Djuma Shabani

Personal information
- Date of birth: 16 March 1993 (age 32)
- Place of birth: Kindu, Zaire
- Height: 1.74 m (5 ft 9 in)
- Position(s): Right-back

Team information
- Current team: AS Vita Club

Senior career*
- Years: Team / Apps / (Gls)
- 20??–2015: Bel'Or
- 2015–2017: FC Renaissance
- 2017– 2021: Vita Club
- 2021–2023: Young Africans
- 2024–2025: Namungo F.C.
- 2025–: AS Vita Club

International career^{‡}
- 2018–: DR Congo / 1 / (0)

= Djuma Shabani =

Congolese footballer

Djuma Shabani (born 16 March 1993) is a Congolese professional footballer who plays as a right-back for Tanzanian Premier League club Namungo S.C. and the DR Congo national team.

==Club career==
Shabani was born in 1993 in Kindu, and played football for the Kinshasa-based club Bel'Or before joining FC Renaissance.
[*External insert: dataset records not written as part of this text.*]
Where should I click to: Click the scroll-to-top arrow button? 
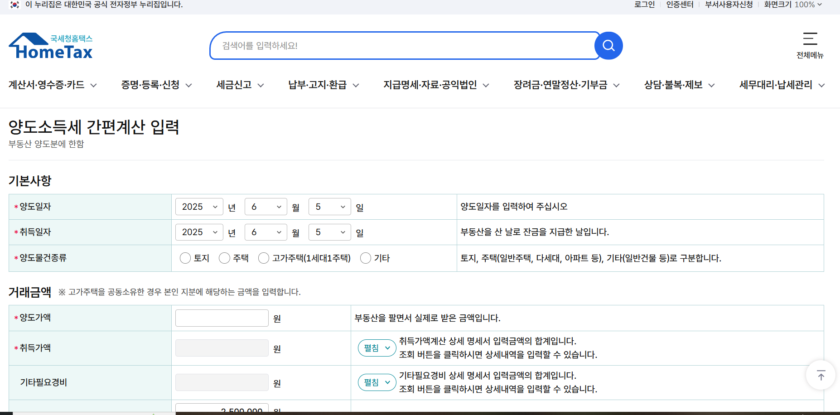821,375
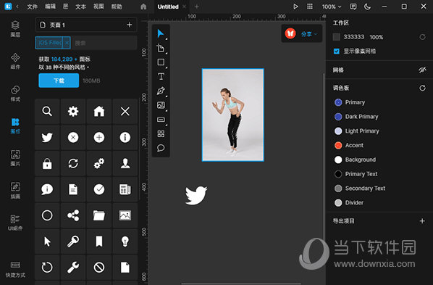Select the Rectangle shape tool
The image size is (433, 285).
pyautogui.click(x=161, y=62)
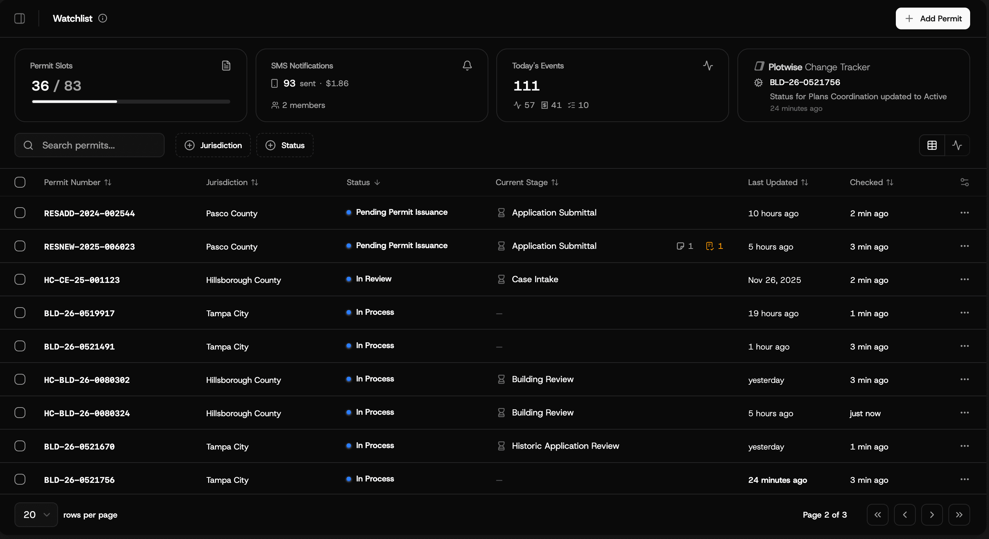This screenshot has height=539, width=989.
Task: Click the bell icon on SMS Notifications card
Action: coord(467,66)
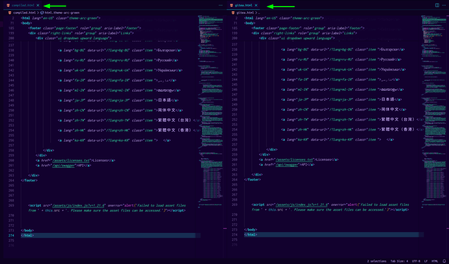Screen dimensions: 449x264
Task: Change the LF end-of-line sequence
Action: point(426,261)
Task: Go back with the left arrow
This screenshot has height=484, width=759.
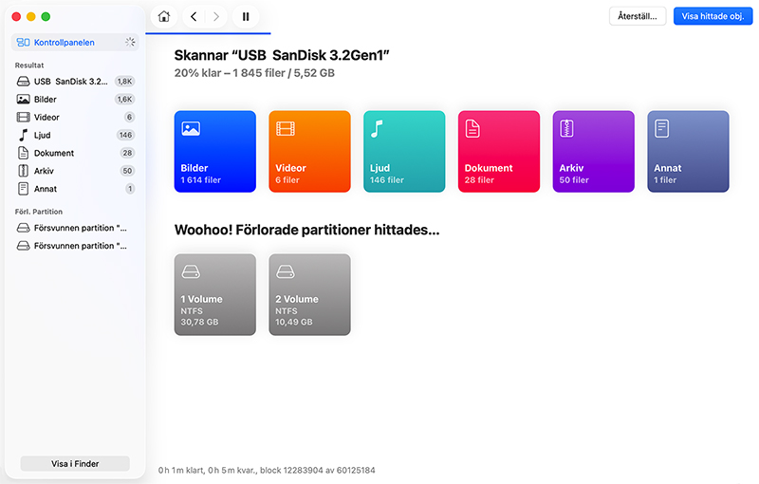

In July 2015, he was one of five Renaissance players banned for two years by the Congolese Federation for abusing match officials. Three months later, the five were among the beneficiaries of a general amnesty for those sanctioned under its jurisdiction for non-financial offences. He captained the team in 2016–17 and was described as the "kingpin of the defence", but left at the end of that season for Vita Club. He helped his new club win the 2017–18 Linafoot title as well as reach the 2018 CAF Confederation Cup Final, in which they lost 4–3 on aggregate to Raja Casablanca.

==International career==
Shabani was called into the DR Congo senior squad for the first time in May 2018, as a late replacement for a friendly against Nigeria, but did not take the field. He made his senior international debut in March 2019, as a second-half substitute as DR Congo held on to the one-goal lead that confirmed their qualification for that year's Africa Cup of Nations. Shabani was named in the provisional 26-man squad for the competition.